School leavers thinking about studying performing arts, agriculture or philosophy next year will likely have a near-even gender split in their course.

But those leaning towards nursing, teacher education or radiography will find their lecture theatres female-dominated.

And men will dominate the numbers in automotive engineering, engineering and technology and aerospace engineering.

A new Ministry of Education-commissioned report has detailed the gender split in 63 fields of study at bachelor level or higher.


Women accounted for 92 per cent of nursing enrolments in 2015, 84 per cent in teacher education and 84 per cent in radiography.

Male-dominated fields included several engineering fields and computer science (81 per cent).

Areas with a more even gender split included accountancy, chemical sciences, performing arts, philosophy, architecture, sport and recreation and agriculture.
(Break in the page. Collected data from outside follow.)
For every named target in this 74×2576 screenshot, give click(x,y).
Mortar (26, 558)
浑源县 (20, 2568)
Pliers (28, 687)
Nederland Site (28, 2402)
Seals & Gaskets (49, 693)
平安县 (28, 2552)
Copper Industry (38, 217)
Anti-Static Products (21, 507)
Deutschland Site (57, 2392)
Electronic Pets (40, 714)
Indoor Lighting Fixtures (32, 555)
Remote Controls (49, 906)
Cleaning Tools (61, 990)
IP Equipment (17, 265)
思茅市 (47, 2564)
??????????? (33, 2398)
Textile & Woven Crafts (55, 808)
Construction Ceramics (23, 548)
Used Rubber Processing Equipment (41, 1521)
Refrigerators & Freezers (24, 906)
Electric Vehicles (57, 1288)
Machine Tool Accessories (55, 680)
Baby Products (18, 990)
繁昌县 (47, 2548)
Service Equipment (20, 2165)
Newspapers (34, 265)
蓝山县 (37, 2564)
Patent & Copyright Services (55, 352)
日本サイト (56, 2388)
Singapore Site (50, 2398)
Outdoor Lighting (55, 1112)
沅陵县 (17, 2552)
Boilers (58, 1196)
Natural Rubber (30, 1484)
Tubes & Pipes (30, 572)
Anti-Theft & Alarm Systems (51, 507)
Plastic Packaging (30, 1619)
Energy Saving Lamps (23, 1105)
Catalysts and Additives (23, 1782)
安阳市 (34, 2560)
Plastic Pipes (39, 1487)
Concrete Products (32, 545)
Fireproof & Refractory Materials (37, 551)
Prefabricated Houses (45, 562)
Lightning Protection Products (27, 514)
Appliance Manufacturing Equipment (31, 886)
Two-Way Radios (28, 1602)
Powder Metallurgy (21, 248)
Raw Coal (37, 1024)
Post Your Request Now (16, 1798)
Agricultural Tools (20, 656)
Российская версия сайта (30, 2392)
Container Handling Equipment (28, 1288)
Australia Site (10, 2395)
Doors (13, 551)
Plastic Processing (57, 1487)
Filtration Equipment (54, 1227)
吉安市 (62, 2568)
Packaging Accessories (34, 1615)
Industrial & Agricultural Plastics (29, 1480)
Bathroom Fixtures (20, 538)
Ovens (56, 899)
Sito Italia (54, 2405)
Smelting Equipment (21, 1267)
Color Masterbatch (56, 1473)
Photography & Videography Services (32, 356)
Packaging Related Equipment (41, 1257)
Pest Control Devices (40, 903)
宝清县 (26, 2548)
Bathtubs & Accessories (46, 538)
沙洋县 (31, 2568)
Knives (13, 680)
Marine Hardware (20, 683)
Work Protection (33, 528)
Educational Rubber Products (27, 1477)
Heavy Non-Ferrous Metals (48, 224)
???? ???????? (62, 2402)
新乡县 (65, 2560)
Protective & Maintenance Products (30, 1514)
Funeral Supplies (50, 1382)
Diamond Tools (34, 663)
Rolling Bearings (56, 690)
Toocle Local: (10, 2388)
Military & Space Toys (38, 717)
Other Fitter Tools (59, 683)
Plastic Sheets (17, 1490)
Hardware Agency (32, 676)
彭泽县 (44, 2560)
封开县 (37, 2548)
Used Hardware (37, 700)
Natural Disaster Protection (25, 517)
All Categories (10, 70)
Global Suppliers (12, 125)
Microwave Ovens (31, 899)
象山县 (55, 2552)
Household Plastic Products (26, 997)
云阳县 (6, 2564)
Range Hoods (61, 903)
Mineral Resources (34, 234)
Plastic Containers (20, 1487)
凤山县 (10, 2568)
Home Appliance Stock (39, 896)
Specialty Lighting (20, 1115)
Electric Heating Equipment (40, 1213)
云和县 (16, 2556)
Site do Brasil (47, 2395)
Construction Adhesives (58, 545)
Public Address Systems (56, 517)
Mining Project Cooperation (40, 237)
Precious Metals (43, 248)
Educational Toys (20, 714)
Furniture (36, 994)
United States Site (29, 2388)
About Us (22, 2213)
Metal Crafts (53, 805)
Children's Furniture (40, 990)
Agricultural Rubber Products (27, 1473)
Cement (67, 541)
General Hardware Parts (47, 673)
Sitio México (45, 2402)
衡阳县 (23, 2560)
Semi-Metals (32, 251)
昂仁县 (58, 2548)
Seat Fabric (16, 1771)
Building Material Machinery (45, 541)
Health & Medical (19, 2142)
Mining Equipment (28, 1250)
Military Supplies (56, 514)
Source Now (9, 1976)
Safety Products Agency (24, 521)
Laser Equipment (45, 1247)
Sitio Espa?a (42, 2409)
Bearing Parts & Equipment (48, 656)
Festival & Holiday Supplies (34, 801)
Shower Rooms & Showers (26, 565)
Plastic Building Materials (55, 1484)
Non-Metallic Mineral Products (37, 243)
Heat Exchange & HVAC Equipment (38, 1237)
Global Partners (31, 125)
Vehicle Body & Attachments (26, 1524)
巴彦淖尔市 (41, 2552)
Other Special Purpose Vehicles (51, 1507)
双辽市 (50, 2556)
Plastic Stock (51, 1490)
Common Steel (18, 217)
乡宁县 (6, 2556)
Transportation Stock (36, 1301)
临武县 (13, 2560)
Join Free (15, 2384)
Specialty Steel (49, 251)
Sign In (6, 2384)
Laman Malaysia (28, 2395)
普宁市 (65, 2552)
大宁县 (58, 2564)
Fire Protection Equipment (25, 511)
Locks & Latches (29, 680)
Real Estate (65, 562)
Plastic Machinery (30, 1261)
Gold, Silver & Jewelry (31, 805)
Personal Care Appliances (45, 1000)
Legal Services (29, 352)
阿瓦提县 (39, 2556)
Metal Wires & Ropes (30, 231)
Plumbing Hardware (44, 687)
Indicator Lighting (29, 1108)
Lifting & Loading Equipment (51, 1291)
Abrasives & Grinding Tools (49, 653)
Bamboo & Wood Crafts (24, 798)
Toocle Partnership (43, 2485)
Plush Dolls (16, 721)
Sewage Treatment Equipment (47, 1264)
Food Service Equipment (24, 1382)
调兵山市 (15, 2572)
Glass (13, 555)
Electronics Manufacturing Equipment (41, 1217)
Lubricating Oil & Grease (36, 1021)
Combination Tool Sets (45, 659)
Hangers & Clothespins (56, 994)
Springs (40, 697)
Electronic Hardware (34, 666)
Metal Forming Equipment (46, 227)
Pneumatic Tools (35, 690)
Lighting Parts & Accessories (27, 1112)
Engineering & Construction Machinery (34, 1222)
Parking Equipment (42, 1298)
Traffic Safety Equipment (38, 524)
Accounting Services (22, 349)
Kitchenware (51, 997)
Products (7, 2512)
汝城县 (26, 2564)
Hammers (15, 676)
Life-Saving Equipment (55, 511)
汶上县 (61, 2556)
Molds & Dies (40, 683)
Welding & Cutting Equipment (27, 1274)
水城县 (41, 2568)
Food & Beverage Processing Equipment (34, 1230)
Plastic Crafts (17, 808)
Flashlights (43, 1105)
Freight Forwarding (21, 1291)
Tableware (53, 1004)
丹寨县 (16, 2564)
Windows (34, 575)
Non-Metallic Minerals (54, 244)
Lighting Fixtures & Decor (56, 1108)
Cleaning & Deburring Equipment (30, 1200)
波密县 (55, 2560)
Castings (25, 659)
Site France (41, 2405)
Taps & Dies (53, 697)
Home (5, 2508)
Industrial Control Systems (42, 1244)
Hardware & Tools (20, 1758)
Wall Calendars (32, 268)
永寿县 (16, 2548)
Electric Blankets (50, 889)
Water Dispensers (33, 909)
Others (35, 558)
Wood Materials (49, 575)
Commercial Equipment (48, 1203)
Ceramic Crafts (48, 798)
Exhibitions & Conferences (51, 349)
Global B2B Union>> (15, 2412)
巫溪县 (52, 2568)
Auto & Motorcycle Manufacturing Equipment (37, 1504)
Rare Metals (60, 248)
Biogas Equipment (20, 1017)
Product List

The report also looked at how enrolment numbers had changed since 2008.

The field of health had the biggest increase in the share of enrolments - up from 15 per cent to 18 per cent in 2015.

There was also an increase in the proportion of students enrolled in "stem"-related subjects - science, technology, engineering and mathematics.

Engineering and related technologies increased from 4.9 per cent to 6.5 per cent, and information technology rose from 5.3 per cent to 6.4 per cent.

There was a decline in the proportion of students enrolled in the society and culture field of study (36 per cent to 32 per cent), and management and commerce (22 per cent to 20 per cent).

The Government has targeted funding at Stem subjects, including $97 million over four years to allow institutions to increase intakes.